U.S. stocks opened roughly unchanged this morning, with the S&P 500 (SNPINDEX: ^GSPC ) and the narrower, price-weighted Dow Jones Industrial Average (DJINDICES: ^DJI ) down 0.11% and 0.19%, respectively, at 10:05 a.m. EDT.
All trading on the Nasdaq exchange ceased for three hours yesterday afternoon -- a disruption unusual for its breadth and duration. Here are three things you ought to know about what happened:
It could have been worse
As I noted yesterday, Nasdaq's outage appeared to have virtually no impact on investor sentiment -- which I find quite surprising, particularly when one considers that the market witnessed another technological failure earlier in the week, when one of Goldman Sachs' (NYSE: GS ) trading systems made a flurry of erroneous trades, after sending incorrect orders to exchanges operated by NYSE Euronext, Nasdaq OMX, and CBOE. According to the Financial Times, the incident could cost Goldman $100 million in losses.
It's certainly easy enough to imagine an uglier reaction; we were probably lucky the outage occurred in August, rather than October!
This type of failure will happen again
The financial markets are too dynamic and the business of financial exchanges has become too competitive to allow exchanges to err on the side of caution and conservatism. Having worked in the software industry, including in a firm that provided connectivity between banks/broker-dealers and exchanges, I can attest to the tremendous pressure organizations are under to achieve time-to-market. The priority is to "ship" software -- minor bugs can be addressed once systems are in production.
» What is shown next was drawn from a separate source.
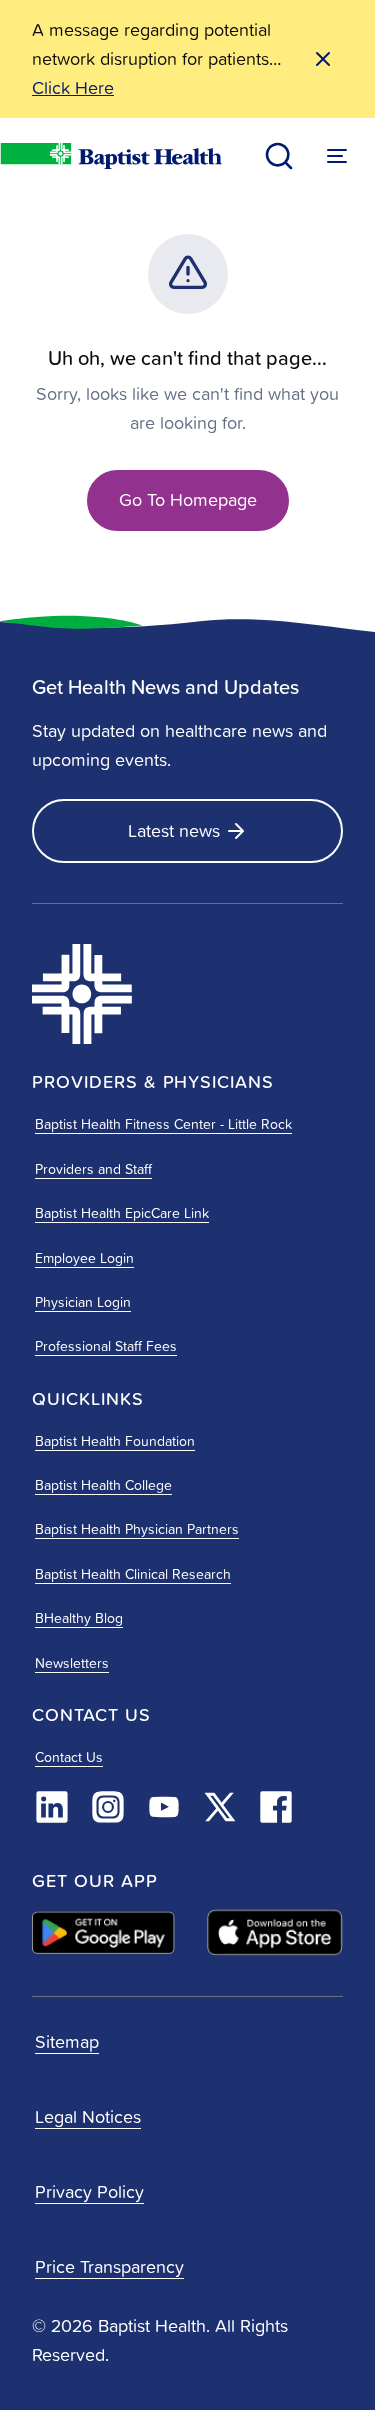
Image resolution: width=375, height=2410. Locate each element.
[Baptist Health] (131, 994)
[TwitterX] (220, 1807)
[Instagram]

However, in systems of phenomenal complexity, minor bugs, quick fixes, and workarounds can have unpredictable consequences...
As many of the largest exchanges (including the NYSE and the Nasdaq, which is part of Nasdaq OMX Group (NASDAQ: NDAQ ) ) are now owned by publicly traded companies, I'd imagine the culture is not much different inside the technology division of these institutions.
Yesterday, I wrote that "when an engineering or technological system gets sufficiently complex, unpredictable failures are certain to occur from time to time." Or, as The Wall Street Journal's E.S. Browning and Scott Patterson summarize with a clever headline to their coverage of the story: "Market Size + Complex Systems = More Glitches."
The investors least vulnerable to these problems are the genuine investors
For the fast-money crowd, including high-frequency traders, market disruptions of this type can be a disaster in the making, with the potential for huge losses. However, if you're a long-term, fundamental investor who buys and sell stocks deliberately and infrequently, the odds are you won't even notice a three-hour market outage. The best way to limit your technological exposure to modern markets is to be a long-term investor (you can also review my list of Best Practices for Long-Term Investors in a Microsecond Market).